::: Data in this exercise

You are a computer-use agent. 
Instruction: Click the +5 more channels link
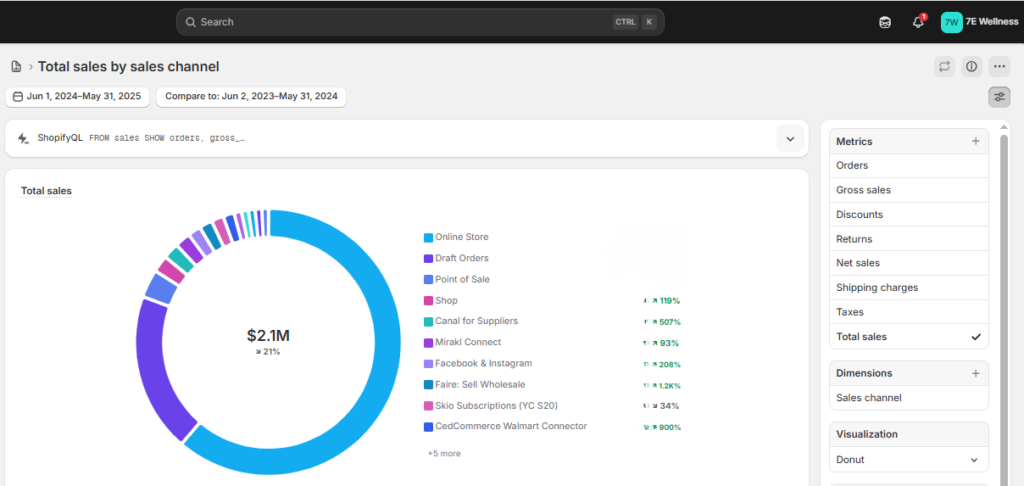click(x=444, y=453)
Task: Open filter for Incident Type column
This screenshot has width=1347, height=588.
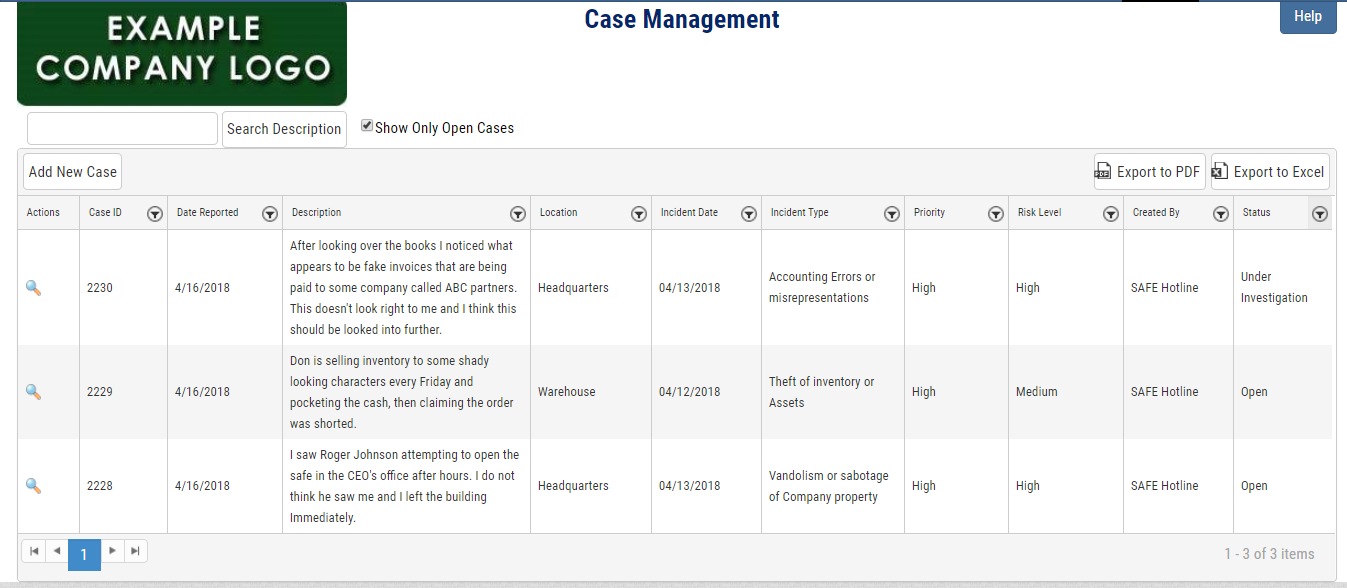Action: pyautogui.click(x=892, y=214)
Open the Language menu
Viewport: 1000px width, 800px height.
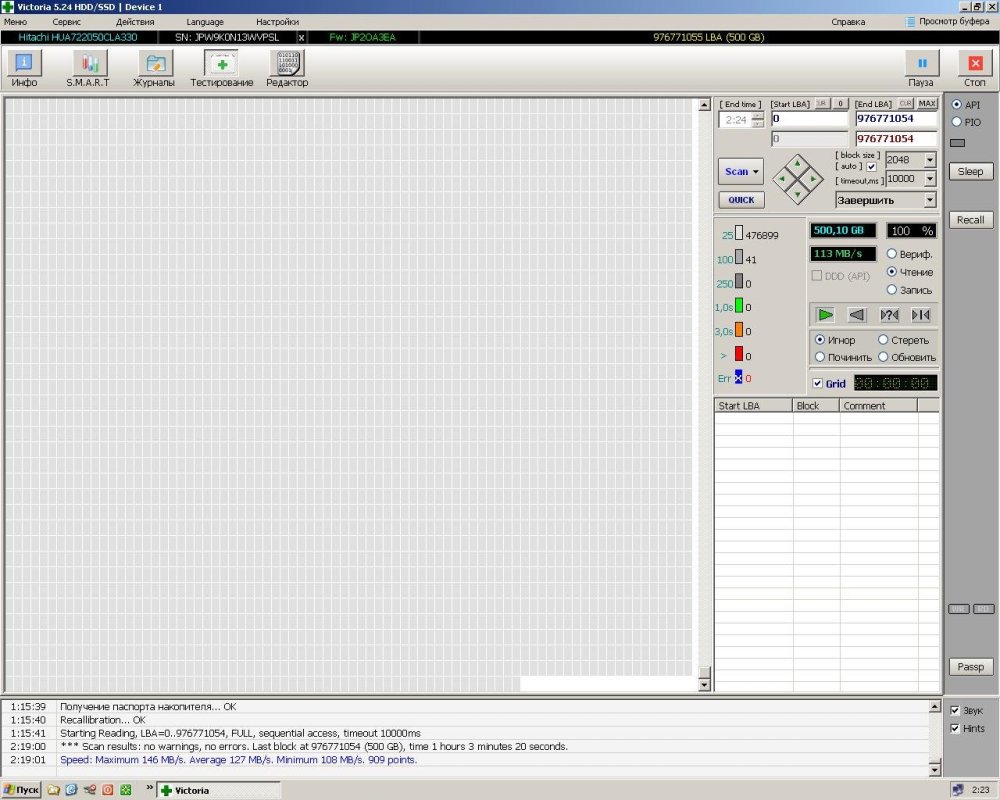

::::::

Restate all of the data word for word and include no pictures.

You are a computer-use agent. 
Instruction: Click the +5 more channels link
click(x=444, y=453)
Task: Open filter for Incident Type column
This screenshot has width=1347, height=588.
Action: pyautogui.click(x=892, y=214)
Open the Language menu
Viewport: 1000px width, 800px height.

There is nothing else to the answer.